6. Existe-t-il un principe moral que vous vous interdisez de transgresser dans le cadre d’une critique ?
Contrairement à la sacro-sainte loi des Cahiers pour certains, à mes yeux la critique n’a rien à voir avec la morale, sinon elle devient justement de la moraline. Ou transforme les critiques en juges moraux, se plaçant souvent dans une gargarisante supériorité par rapport aux réalisateurs. Je penche plus vers certains principes éthiques, comme l’attention à la bienveillance indiquée plus haut ou la crainte de ne pas résister à des bons mots, au risque de devenir comme certains (allo, Eric Neuhoff et consorts ?) des gens qui masquent une absence de pensée par un sens de la formule.

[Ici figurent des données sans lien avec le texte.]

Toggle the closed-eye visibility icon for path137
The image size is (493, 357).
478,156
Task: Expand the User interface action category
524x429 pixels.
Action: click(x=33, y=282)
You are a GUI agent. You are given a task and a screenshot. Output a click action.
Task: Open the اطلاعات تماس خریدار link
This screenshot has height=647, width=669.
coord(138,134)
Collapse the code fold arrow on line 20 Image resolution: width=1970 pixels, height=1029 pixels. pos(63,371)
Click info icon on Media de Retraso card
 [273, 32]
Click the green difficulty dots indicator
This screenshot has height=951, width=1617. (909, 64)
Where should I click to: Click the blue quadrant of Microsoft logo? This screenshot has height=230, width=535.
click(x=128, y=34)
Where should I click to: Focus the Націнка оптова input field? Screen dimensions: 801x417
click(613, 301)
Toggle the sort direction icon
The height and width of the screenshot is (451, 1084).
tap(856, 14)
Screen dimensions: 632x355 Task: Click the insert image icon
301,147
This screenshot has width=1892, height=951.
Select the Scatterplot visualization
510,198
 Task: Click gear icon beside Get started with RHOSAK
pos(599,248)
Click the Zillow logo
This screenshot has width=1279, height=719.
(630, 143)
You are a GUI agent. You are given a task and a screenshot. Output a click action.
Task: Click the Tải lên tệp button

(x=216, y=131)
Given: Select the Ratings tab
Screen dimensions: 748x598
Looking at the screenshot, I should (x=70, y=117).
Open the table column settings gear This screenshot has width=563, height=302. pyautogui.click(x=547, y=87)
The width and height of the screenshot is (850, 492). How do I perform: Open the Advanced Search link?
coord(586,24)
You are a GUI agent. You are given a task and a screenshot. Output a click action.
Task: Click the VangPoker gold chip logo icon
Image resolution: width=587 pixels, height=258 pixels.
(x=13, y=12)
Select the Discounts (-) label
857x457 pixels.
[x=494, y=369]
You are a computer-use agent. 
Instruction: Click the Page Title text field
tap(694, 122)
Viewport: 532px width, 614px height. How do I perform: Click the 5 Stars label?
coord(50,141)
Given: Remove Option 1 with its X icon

7. Identifiez-vous une spécificité de la génération de critiques à laquelle vous appartenez ?
Oui : une certaine connaissance acquise au long d’années de pratiques qui contraste très fortement avec celle qui arrive, souvent - il y a aussi, et c’est heureux, parmi elles des gens qui font leurs devoirs… - dans une amnésie galopante, pour ne pas dire une méconnaissance du cinéma les menant à des avis à l’emporte-pièce ou une opinion tranchée mais rarement solidement argumentée, visant avant tout à les faire exister auprès de leur audience (notamment chez les Youtubers. Allo Durendal ?). La faute ne leur en incombe pas totalement : la multiplication démesurée de l’offre de films amenée par les plateformes comme leur transformation des spectateurs en consommateurs, via un achalandage permanent de nouveautés ou à l’inverse la disparition de plusieurs pans de cinéma “ancien”, et du coup sa compréhension, ont mené à ça. Même si des poches de résistance s’affirment - cf, le travail phénoménal de certains sites, d'éditeurs vidéo indépendants, exhumant des films et les accompagnant d’une véritable éditorialisation, le nombre croissant d’éditeurs de livres de cinéma ou de revues alternatives (mooks, revues en ligne) en dépit d’un marché moribond. Pour autant, ma génération n’est pas non plus exempte de postures de “vieux cons” ou de mise en scène de leur statut (Cf. Le Masque et la plume, devenu depuis plusieurs saisons : un sinistre Muppet Show où il est de moins en moins question d'argumentation critique et de plus en plus de représentation de ses barons, accoudés au comptoir de ce café du commerce). Plus inquiétant, la spécificité commune à ma génération de critiques comme à la nouvelle reste une précarité qui s'accroît, toujours plus au bord de l’impossibilité de vivre de ce métier.